Regression: Unify and rewrite module_rebuild_cache() and system_theme_data()
dww - May 26, 2007 - 08:39
| Project: | Drupal |
| Version: | 7.x-dev |
| Component: | base system |
| Category: | task |
| Priority: | normal |
| Assigned: | Dave Reid |
| Status: | closed |
| Issue tags: | Needs Documentation, Patch Spotlight, Performance |
Description
in working on http://drupal.org/node/146910, i noticed that module_rebuild_cache() and system_theme_data() do almost exactly the same thing, but have wildly different names. we should clean this up. a couple of options:
$modules = system_data('modules');
$themes = system_data('themes');$modules = system_module_data();
$themes = system_theme_data();

#1
This cleanup/unification would also be a good place to add the hook_alter_info() I'm proposing over at http://drupal.org/node/152926.
#2
subscribing. personally i like #1 better.
#3
maybe we should call it
drupal_system_data()to defend ourselves from system.module needing to implement hook_data() at some point in the future?#4
or maybe "system_get_data($type)"? too vague? maybe my original plan for "system_theme_data()" and "system_module_data()" (which would obviously share lots of the same helper functions) is the way to go? i'm too exhausted now to think clearly.... someone please tell me the right name(s) to use. ;)
#5
digging to the two functions i'm having a bit of trouble figuring out how to unify them into a single system_data() function. i think shared helper functions might be a better way to go.
#6
yeah, i agree. sad to say it, but i think s/module_rebuild_cache/system_module_data/ is about the best we can do here. there are a few things that could be shared, but not many. :( it's possible we could reorganize where all the code lives, etc, but that doesn't seem particularly urgent. i think i'm just going to put this on hold and worry about http://drupal.org/node/152926 first.
#7
I'm going to take this up as I'm also working on rewriting system_theme_data in #289369: Deleted modules are not removed from system table.
#8
Small request: Let's get a verb in that function name (
{scope}_{verb}_{thing_that's_being_verbed}()). I don't like either 1. or 2. for that reason, although I agree that unifying their names is a good move.#9
Here's my first effort on this. Summary of changes:
- module_rebuild_cache() has been moved from ./includes/module.inc to ./system/system.module for consistency
- module_rebuild_cache() has been renamed to system_get_module_data()

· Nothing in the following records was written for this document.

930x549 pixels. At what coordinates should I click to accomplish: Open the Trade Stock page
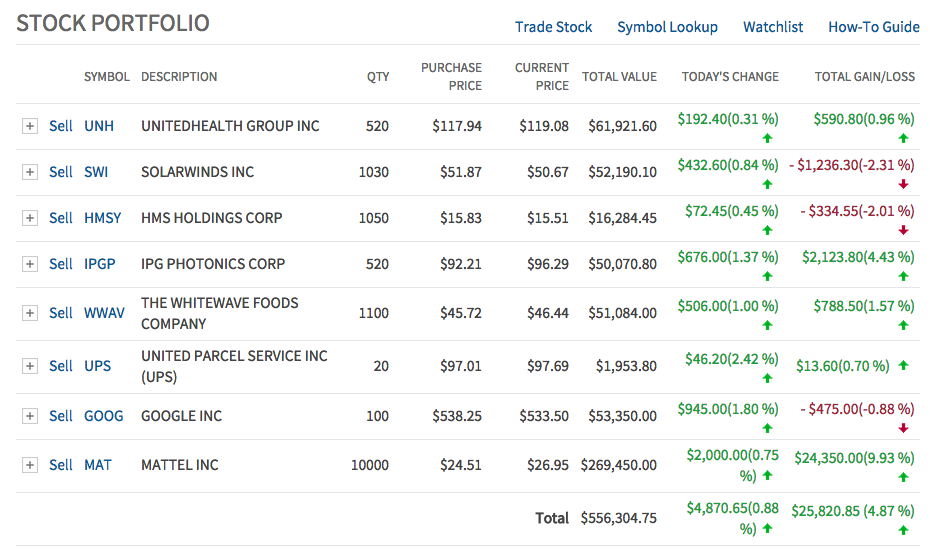(553, 27)
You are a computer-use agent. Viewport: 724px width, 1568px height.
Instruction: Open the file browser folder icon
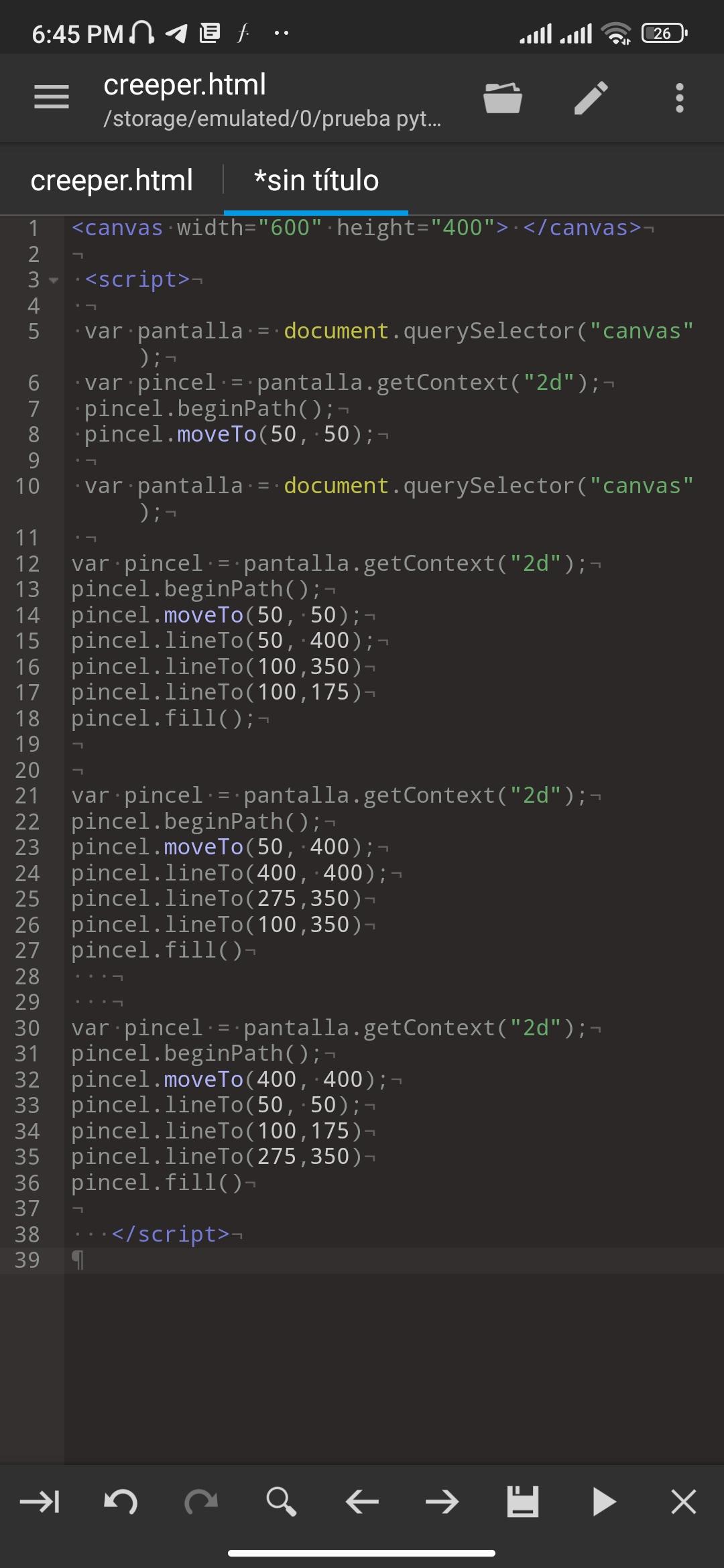[503, 98]
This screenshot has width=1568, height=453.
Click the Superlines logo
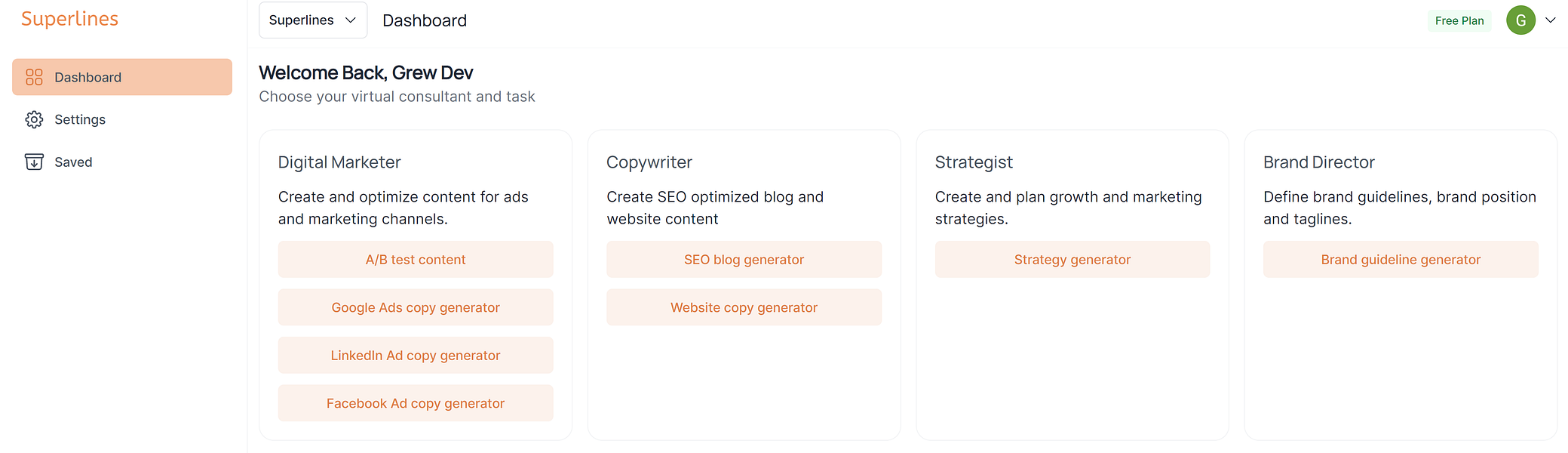pyautogui.click(x=69, y=19)
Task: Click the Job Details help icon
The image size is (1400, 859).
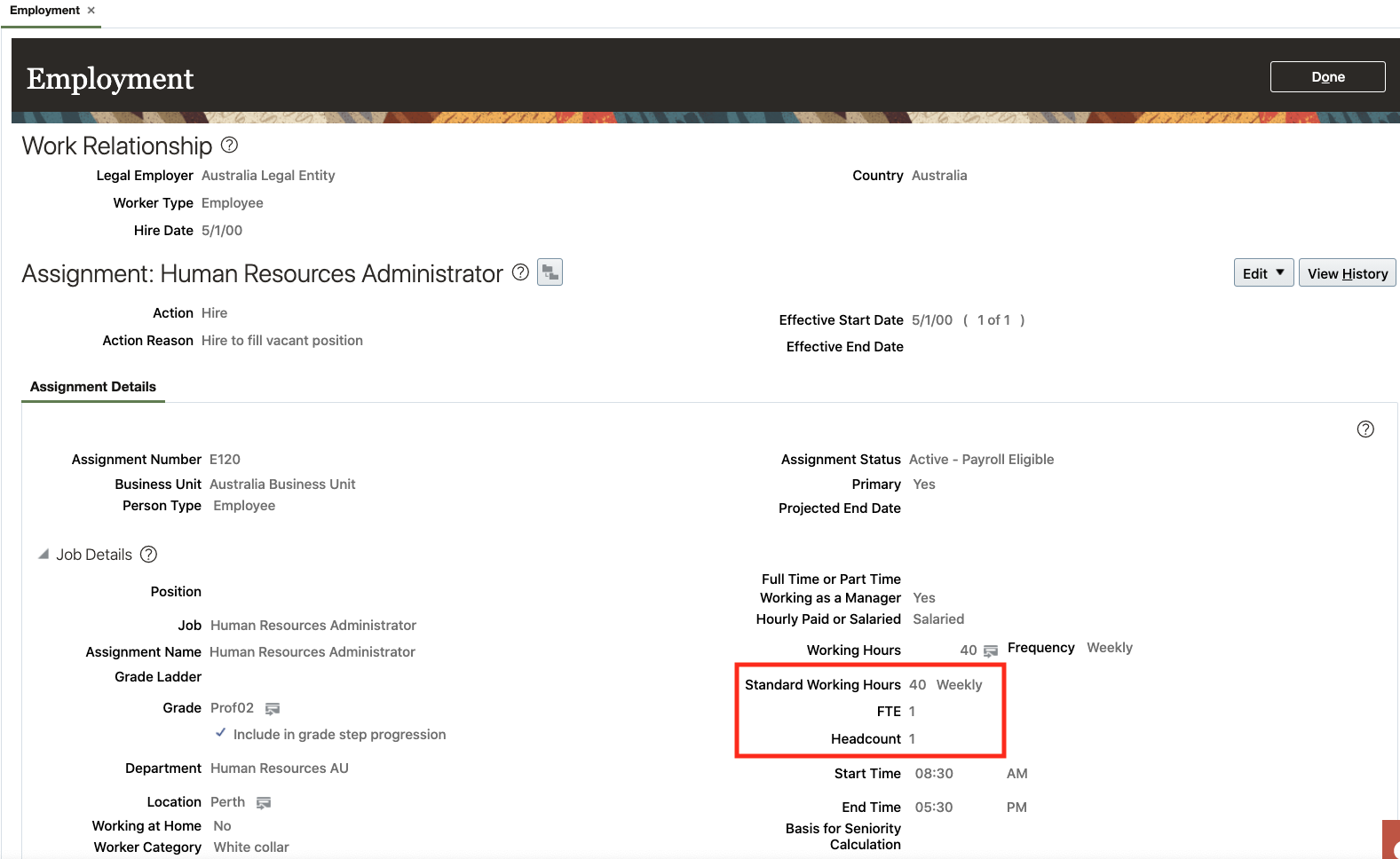Action: [x=149, y=555]
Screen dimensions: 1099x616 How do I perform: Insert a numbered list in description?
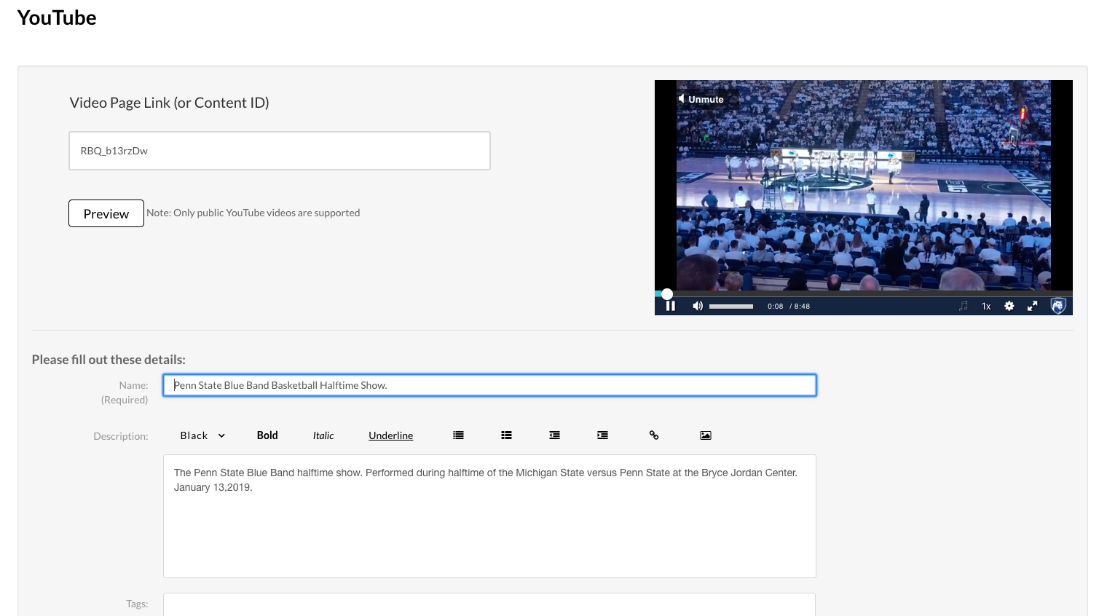[x=458, y=435]
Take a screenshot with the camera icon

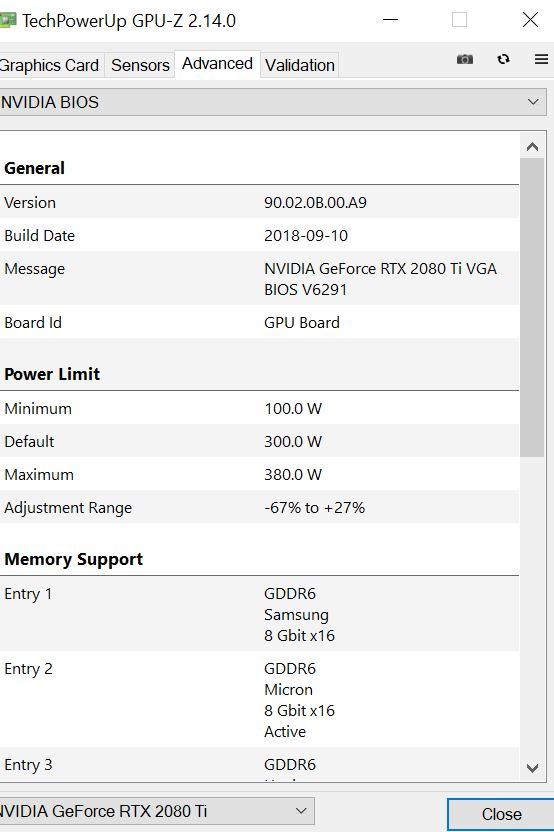coord(465,59)
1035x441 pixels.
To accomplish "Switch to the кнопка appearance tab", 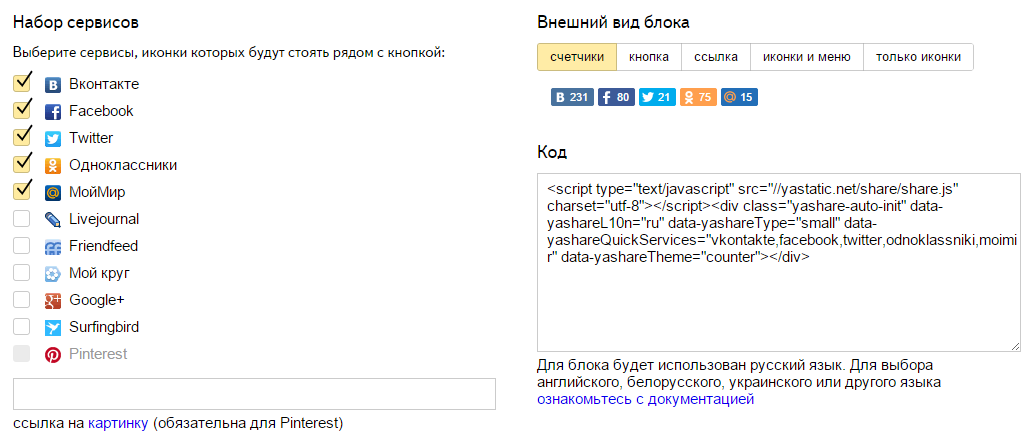I will coord(649,57).
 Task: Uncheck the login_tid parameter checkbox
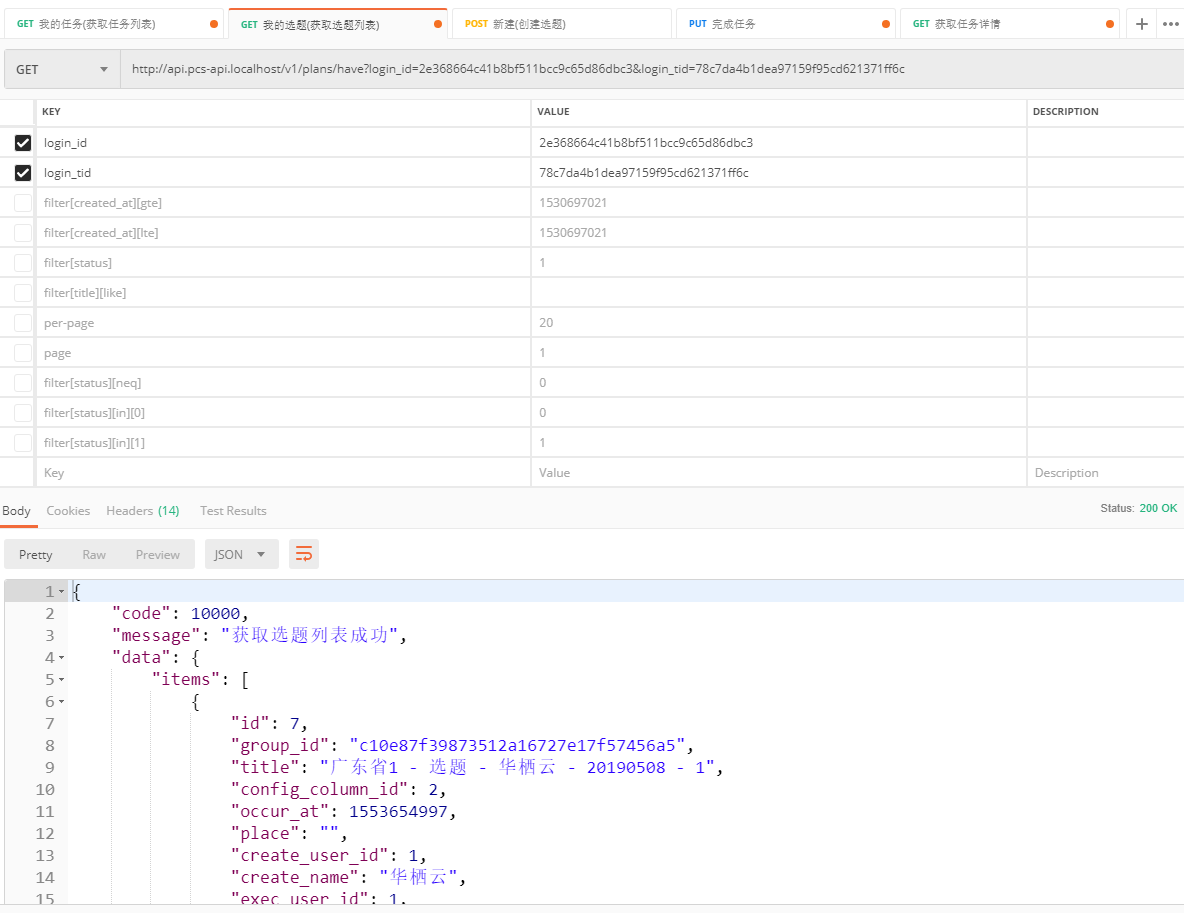point(23,173)
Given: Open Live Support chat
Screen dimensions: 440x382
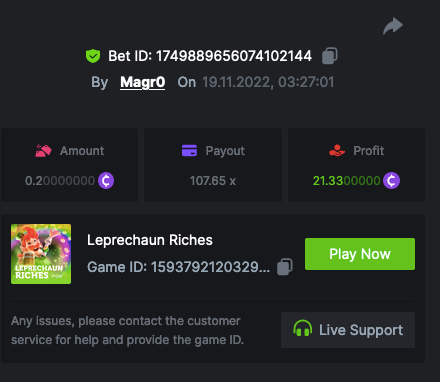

- system_theme_data has been renamed to system_get_theme_data()
- Created helper function _system_get_module_data
- Renamed helper function _system_get_theme_data
- Refactored system_get_files_database(&$files, $type) to system_get_files_database(&$files, $type, $update = FALSE)
- When $update = TRUE, the function will update the system table based on the information provided in the $files database (insert new records for new discovered modules/themes in filesystem, updates changed records, deletes records for modules/themes no longer found in the filesystem)
I tested install, update, module enabling/disabling/installing/deleting, theme switching, basically anything involving these functions. Tests all pass for me. The only thing I'm unsure of is if I should split the update functionality out of system_get_files_database() and make a new function called system_update_files_database().
#10
Here's my second revision. I split my original system_get_files_database into two functions. The original system_get_files_database and system_update_files_database. I updated the logic so only changes found in module or theme information will be actually updated into the database instead of blindly updating every single record every time. After testing compared to the original methods, the amount of insert/update/delete queries to the database were reduced to barely nothing with no side effects or issues:
Page: admin/build/modules
Task: viewing page, no changes being made
Original D7 code: 136 write queries
Patched D7 code: 0 write queries
Page: admin/build/modules
Task: after uninstalling and removing devel module from file system
Original: 121 write queries
Patched: 5 write queries
Page: admin/build/modules
Task: after installing devel module to file system
Original: 136 write queries
Patched: 5 write queries
Page: admin/build/themes
Task: viewing page, no changes being made
Original: 57 write queries
Patched: 0 write queries
I'll try to gather some data on read queries.
#11
Very cool, thanks. #10 sounds especially promising, though I haven't had a chance to look at the patch. Keep up the great work!
#12
subscribing
#13
Making a note to myself to keep an eye out for when #259412: Total module system revamp lands in case I need to re-roll patch.
#14
Backported to version 6.4 here: http://drupal.org/node/307756
#15
Rerolled and bumped for review.
#16
Re-rolled for HEAD, but the patch is causing a errors on install, so I need to take a look at what's going wrong.
#17
Can't test for D7, but my backport to D6 also caused errors, which I fixed. Maybe you can compare with my (working) D6 patch at http://drupal.org/node/307756
#18
Fixed some comment coding standards, will need to test if this still applies. Too tired right now...
#19
Re-rolled for head. I also did some actual ab performance testing. I like the results, and I bet you will too!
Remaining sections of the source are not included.